Long-term tenants in assured shorthold tenancy contracts often aren’t protected from ‘no-fault’ section 21 evictions: a clause that can allow landlords to evict tenants if they do not agree to rent increases. Despite promises from the government to abolish this clause, Section 21 evictions still remain legal, with the LRU reporting a 76 per cent increase taking place since last year.
“Thankfully we were able to negotiate with the landlord, but that’s only because of hard work and luck – we weren’t protected by the law,” Cara said. “Fighting these battles becomes an unpaid job – you’re already paying rent, but you then you have to put in all this extra work just to have security.”
“I joined LRU just over a year ago, because rent is the single biggest outgoing for everyone – this hits us all hard, and it’s really unfair,” said Johnathan, a marcher for LRU in Stratford. “Housing has gone from being a bare necessity to being a point of investment – people who can’t afford a house are being used to generate profit by big, career landlords.”

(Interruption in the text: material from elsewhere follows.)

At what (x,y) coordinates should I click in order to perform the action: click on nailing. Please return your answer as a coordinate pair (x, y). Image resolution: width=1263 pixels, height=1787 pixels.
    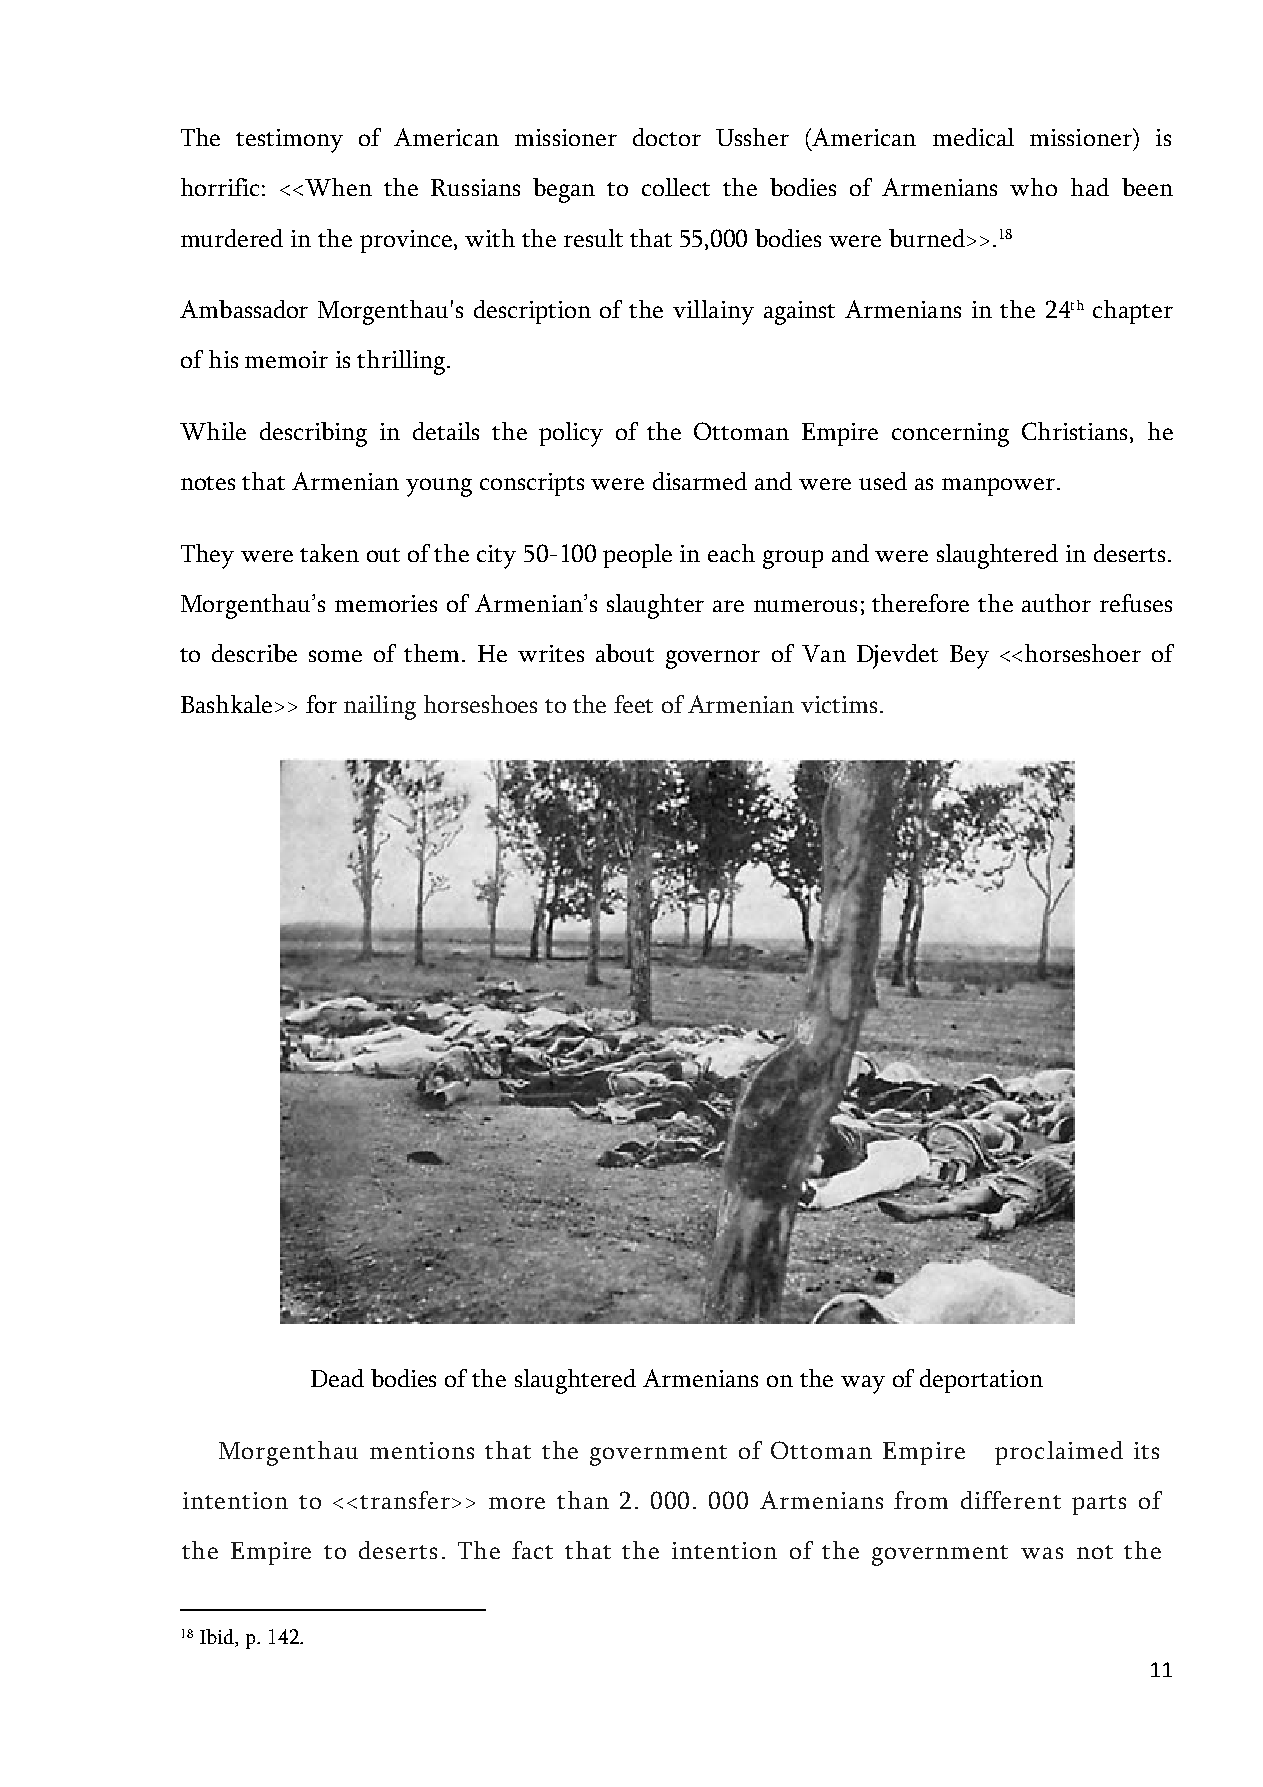
    Looking at the image, I should click on (380, 707).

“The short-term solution to this crisis is a rent freeze,” Johnathan said. “Rents are going up at a massive rate that doesn’t match inflation – a freeze isn’t a matter of ‘want’, it’s a necessity. Renters will be made homeless on a huge scale if we don’t act now.”
Mayor of London Sadiq Khan has also expressed his support for a rent freeze, calling on government ministers to enact a two-year cap on private rents in the capital.
“London’s private renters are facing a triple whammy with rising rents, bills, and the cost of household essentials putting a major strain on their finances. Ministers must take this crisis seriously and act now.”